Fast 800 Fans feiern die Queen-Band "MerQury" und erleben die Geburt einer neuen Konzert-Arena
Keiner singt, wie Freddie mit seiner Dreieinhalb-Oktaven-Stimme sang. Aber manche sind nicht weit davon entfernt, zum Beispiel Johnny Zatylny, Sänger der Tribute-Band "MerQury". Dass Zatylny so ähnlich aussieht wie Mercury, dass er sich bewegt wie ein Klon, zudem das gleiche Outfit trägt, macht die Illusion perfekt, wenn man sich ihr hingibt.

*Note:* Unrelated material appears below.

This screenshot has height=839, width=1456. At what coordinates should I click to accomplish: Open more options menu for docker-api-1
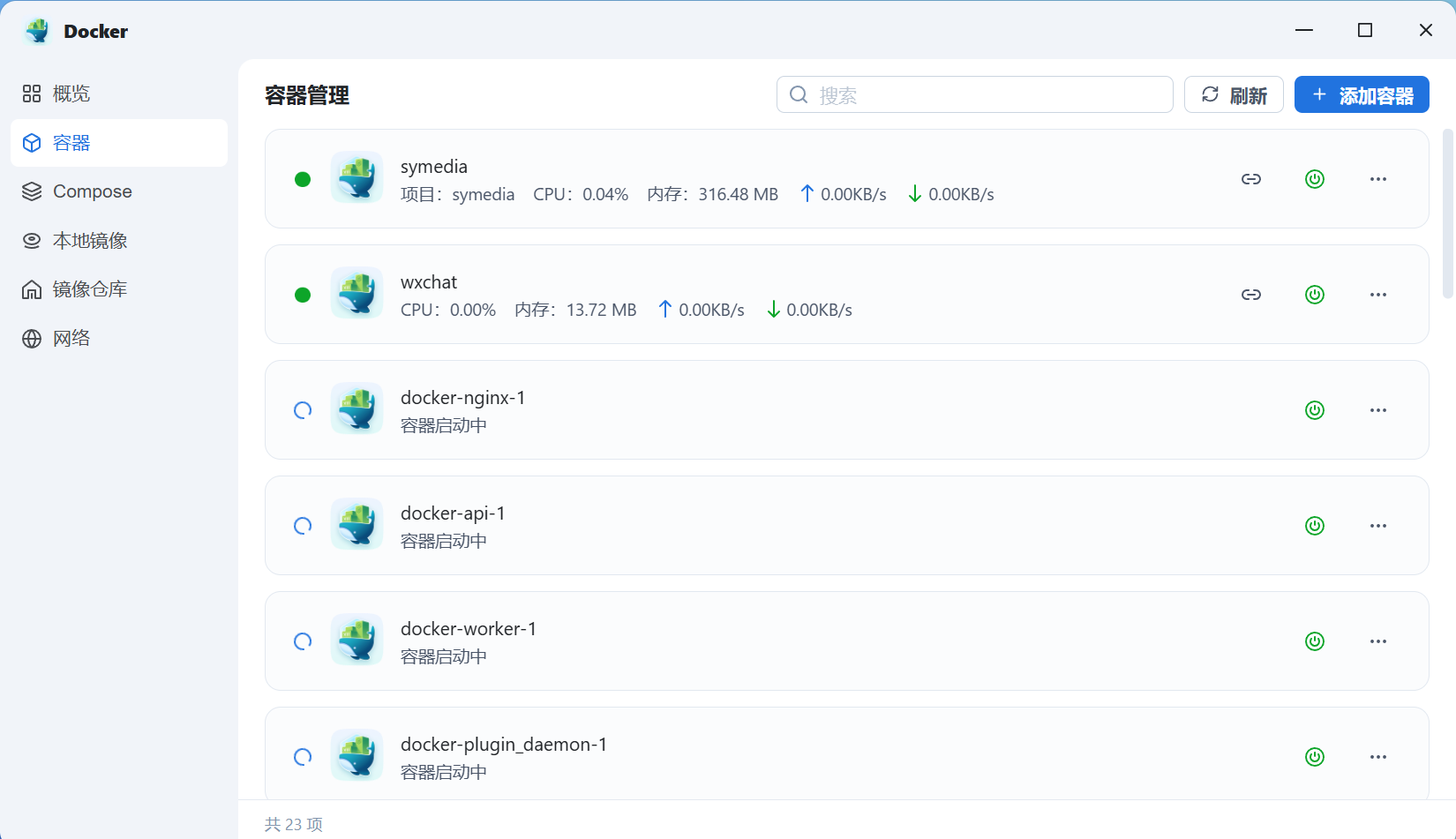click(x=1377, y=526)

Eine Art Magie: Regen kann die Begeisterung der Fans, die dicht vor der Bühne stehen, nicht trüben. | Fotos: Stefan Lyrath
Die Krone darf nicht fehlen, auch nicht der purpurne Mantel. Dass der Kanadier die ganz hohen Töne nicht so hinkriegt wie das Vorbild - geschenkt, das wäre auch zu viel verlangt. Trotzdem: Es muss eine Art Magie sein, "A Kind of Magic".
Dabei wollen die fünf von "MerQury", gegründet in Freddies Todesjahr 1991, gar keine Kopien sein. Ihre Konzerte verstehen sie als kreative Hommage an eine der besten Rockbands aller Zeiten. Und genau dazu wird der Auftritt im Steinbruch des Kleinenbremer Besucherbergwerks. Fast 800 Fans feiern "MerQury" und erleben die Geburt einer neuen Konzert-Arena.
Kleinenbremen, 19 Uhr. Es regnet. Erst Bindfäden, dann junge Hunde, zwischendurch in Strömen. Langsam füllt sich der Steinbruch, Rock-Fans sind hartgesotten. Kleinenbremen, 20 Uhr. Es hat aufgehört, die Show kann beginnen. Der Regen wird wiederkommen an diesem Freitagabend. Aber wen stört das noch? Längst haben sich die Stuhlreihen als überflüssig erwiesen, ganz dicht hat Johnny Zatylny das Publikum an die Bühne geholt.
"We are the Champions", "Killer Queen", "We will rock you" - rauf und runter spielen "MerQury" die lange Liste der "Queen"-Hits, lassen kaum einen Song aus, zweieinhalb Stunden lang. Natürlich kommt "Bohemian Rhapsody", ein Meisterwerk, das Millionen bejubelt haben, ohne den abgefahrenen Text zu verstehen. Die Größe sprach für sich.
Ein paar Stücke brauchen "MerQury" an diesem eher kühlen Abend, um auf Temperatur zu kommen. Zum Finale lassen sie Kinder mitmachen, drücken ihnen Instrumente in die Hand. Jeder weiß, dass jetzt Schluss ist, weil die Dresdner Band alles gegeben hat. Eine Zugabe erübrigt sich.
"Queen" war Freddie Mercury. Und "MerQury" ist Johnny Zatylny, auch wenn die anderen Bandmitglieder, allesamt hervorragende Musiker, einen sauberen Streifen spielen und ansteckend gute Laune verbreiten. Eine sympathische Gruppe mit enormer Bühnenpräsenz. Einmal muss der Kleinenbremer Auftritt für zehn Minuten unterbrochen werden. Auf dem Bühnendach hat sich Wasser gesammelt. In der Pause kommt "Welcome to the Jungle" von "Guns `n` Roses" aus den Lautsprechern. Willkommen im Dschungel von Kleinenbremen! Und mittendrin liegt malerisch der Steinbruch.
Dann ist es vorbei, für heute jedenfalls. "The show must go on" - auch ohne Freddie. Aus dem Olymp hat er zugesehen. Sicher hat es ihm gefallen. Ihm, Jim und Jimi.